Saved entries
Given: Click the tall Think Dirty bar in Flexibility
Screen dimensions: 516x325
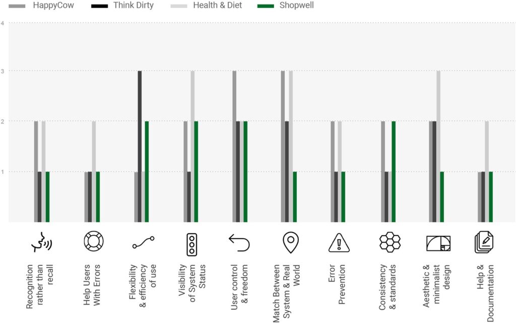Looking at the screenshot, I should point(140,146).
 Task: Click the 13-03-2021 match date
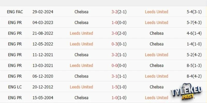click(43, 66)
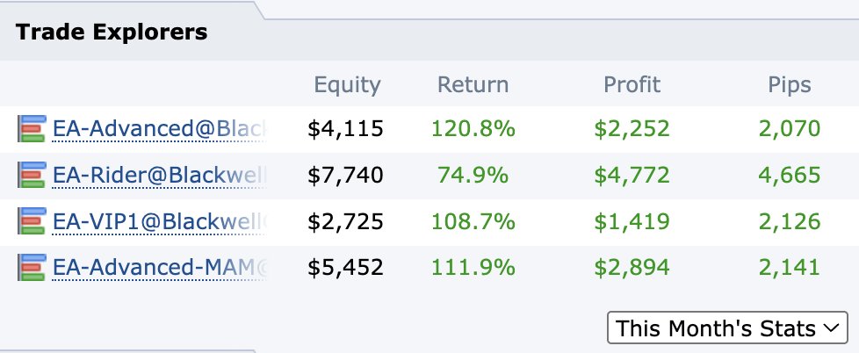The image size is (859, 353).
Task: Expand the This Month's Stats dropdown
Action: (727, 328)
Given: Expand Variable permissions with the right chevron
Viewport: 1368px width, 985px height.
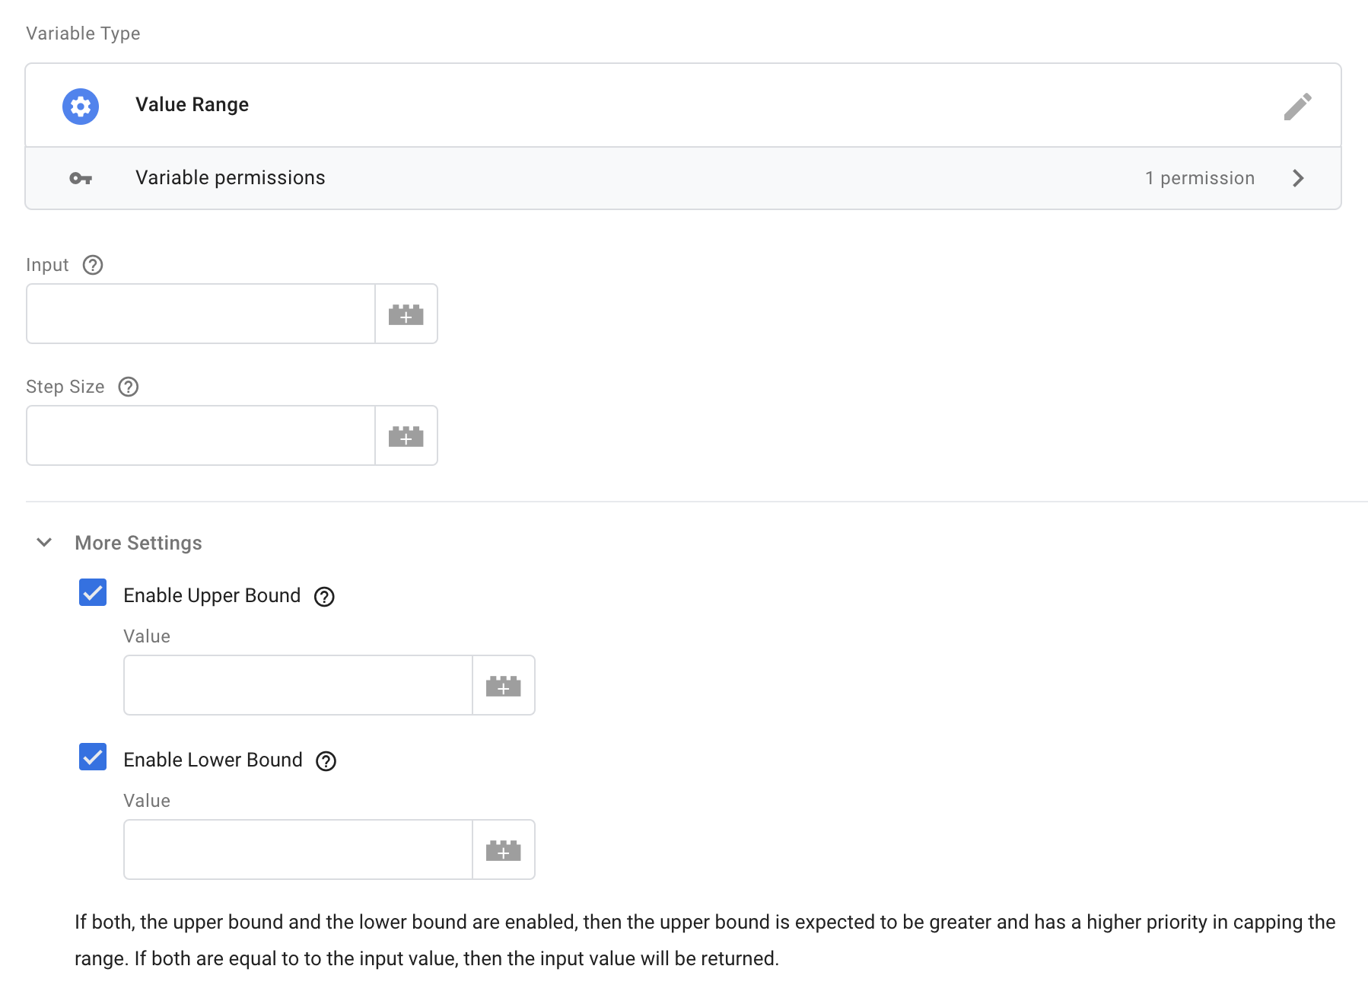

** Work request **
In the copy, include every record exactly and no pictures.

** Output **
Given: Click the tall Think Dirty bar in Flexibility
Screen dimensions: 516x325
Looking at the screenshot, I should point(140,146).
 Task: Click the 13-03-2021 match date
click(43, 66)
The image size is (859, 353).
Task: Expand the This Month's Stats dropdown
Action: (727, 328)
Given: Expand Variable permissions with the right chevron
Viewport: 1368px width, 985px height.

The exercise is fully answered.